What to work on:
Please show every line of the records below that contains the word "left", copying each line in full.

─── Entries supplied ───

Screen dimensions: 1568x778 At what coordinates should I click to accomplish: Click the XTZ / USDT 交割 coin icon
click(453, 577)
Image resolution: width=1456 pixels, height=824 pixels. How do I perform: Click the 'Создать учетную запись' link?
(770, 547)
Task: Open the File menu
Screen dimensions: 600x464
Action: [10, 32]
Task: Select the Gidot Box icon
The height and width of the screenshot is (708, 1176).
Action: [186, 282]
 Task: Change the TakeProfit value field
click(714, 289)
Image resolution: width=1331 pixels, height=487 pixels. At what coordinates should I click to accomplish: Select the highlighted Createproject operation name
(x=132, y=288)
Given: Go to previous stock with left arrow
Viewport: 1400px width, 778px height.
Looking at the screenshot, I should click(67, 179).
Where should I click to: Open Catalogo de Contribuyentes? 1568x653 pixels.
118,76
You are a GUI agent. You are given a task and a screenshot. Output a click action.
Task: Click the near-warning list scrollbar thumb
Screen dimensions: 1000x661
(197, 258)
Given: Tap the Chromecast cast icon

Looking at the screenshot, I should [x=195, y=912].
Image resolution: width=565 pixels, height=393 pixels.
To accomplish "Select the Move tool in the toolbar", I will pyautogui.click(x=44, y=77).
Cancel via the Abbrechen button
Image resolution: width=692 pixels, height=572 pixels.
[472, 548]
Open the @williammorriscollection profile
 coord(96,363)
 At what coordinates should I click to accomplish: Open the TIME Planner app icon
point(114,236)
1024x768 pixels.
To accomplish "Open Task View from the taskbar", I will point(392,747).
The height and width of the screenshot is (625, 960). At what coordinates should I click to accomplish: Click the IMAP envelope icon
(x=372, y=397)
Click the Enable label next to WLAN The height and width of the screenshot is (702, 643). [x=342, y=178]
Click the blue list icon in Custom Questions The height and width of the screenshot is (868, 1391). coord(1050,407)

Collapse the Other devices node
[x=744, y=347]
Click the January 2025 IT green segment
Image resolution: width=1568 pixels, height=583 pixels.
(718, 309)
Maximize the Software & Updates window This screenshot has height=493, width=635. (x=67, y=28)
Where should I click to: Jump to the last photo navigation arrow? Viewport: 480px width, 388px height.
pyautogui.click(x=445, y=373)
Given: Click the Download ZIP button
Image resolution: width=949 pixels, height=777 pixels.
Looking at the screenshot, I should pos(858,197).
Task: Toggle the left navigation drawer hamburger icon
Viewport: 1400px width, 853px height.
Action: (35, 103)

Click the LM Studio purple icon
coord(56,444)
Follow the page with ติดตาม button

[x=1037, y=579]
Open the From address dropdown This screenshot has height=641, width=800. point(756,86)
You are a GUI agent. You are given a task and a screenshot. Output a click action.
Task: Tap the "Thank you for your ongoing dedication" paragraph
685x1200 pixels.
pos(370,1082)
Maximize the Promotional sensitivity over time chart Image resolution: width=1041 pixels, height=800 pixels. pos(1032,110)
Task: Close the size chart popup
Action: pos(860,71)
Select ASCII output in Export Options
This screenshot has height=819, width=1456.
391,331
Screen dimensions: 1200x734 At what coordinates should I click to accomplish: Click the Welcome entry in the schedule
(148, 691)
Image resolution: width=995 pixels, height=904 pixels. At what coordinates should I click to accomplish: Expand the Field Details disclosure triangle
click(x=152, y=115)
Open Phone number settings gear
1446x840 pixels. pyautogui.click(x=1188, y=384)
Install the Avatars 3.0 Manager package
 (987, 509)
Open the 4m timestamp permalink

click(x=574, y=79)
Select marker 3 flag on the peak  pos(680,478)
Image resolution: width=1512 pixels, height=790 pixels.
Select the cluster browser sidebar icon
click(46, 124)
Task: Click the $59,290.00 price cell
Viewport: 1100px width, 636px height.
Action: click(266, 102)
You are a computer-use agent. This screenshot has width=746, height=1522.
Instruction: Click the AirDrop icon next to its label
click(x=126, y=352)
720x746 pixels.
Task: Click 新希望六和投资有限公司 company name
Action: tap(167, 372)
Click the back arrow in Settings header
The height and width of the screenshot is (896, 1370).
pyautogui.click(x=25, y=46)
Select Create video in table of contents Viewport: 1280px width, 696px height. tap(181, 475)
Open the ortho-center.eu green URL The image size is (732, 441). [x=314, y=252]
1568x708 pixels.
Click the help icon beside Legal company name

───

Answer in full:
Given: Go to previous stock with left arrow
Task: Toggle the left navigation drawer hamburger icon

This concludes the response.